To me, I had enough justification not to babysit my nephew, but my family is labeling me the AH for my actions. Was I wrong to decide how I did? AITA for dumping my nephew on my parents?

The jury of the internet swooped in with verdicts.

mdthomas wrote:

You don't need to apologize to anyone. This was not an emergency. Your sister knew exactly what she was doing.

Your parents are likely upset because she has been abusing their help. While they are understandably upset, they should be upset with your sister, not you. Not your child, not your responsibility. NTA.

Weak_Construction_85 wrote:

NTA poor planning and extreme entitlement on their part does not mean you should drop everything and serve them.

I hope you don't apologize and nor pay heed to your sister or parents. If they wish to have you babysit they need to tell you beforehand and accept the answer might be no.

1800TurdFerguson wrote:

You are NTA. Your sister and BIL are the AHs, the type who think faaaaaamily excuses all sorts of boundary-violating behavior.

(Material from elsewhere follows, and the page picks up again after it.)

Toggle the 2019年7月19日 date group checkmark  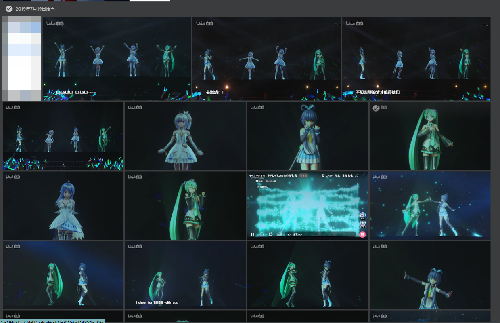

You had a valid reason for not watching your nephew, but guess what?

You don’t need a reason other than “I don’t want to “. The phrase “That doesn’t work for me” is vague and impersonal enough to hopefully not start a war with someone who is reasonable.

With someone who isn’t reasonable, it doesn’t give them a toehold to argue why your reason isn’t valid (to them). Alternately, just stop answering the phone or door. If they’re honestly dumb enough to leave their child outside your door, they deserve to have CPS called on them.

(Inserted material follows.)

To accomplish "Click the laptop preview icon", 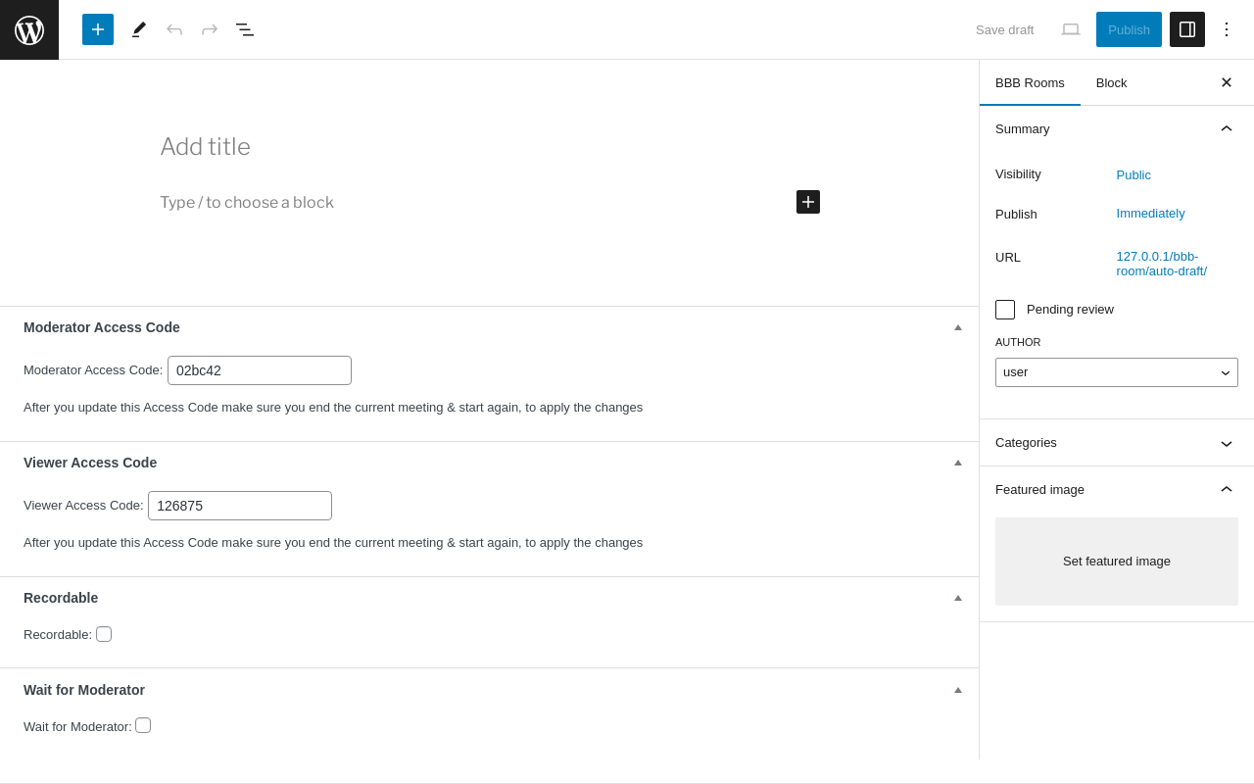I will 1071,29.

NTA. Your sister is the AH here. I would inform your sister via email that you're not available for babysitting and if she shows up on your doorstep again with your nephew or attempts to leave him in your custody, you will call the police.

avocadosdontbite wrote:

Harsh, but it sounds like she is just dumping the kid on whatever family member she can find. Your parents have had enough so she's moving on to you.

You may have to follow through with this, but letting her know in advance what you're going to do gives her fair warning. Also, now that you know she intends to dump the kid with you, do not open the door to her if you see her on the doorstep with the kid.

Also another harsh but sad consequence of her actions. She might be willing to leave him in your apartment, but it's less likely she'll leave him on the front stoop and if she does, again, you immediately call 9-1-1. I would also get a RING camera if possible and tell her you are installing it.

Obviously, OP isn't TA here, but their sister is a giant one.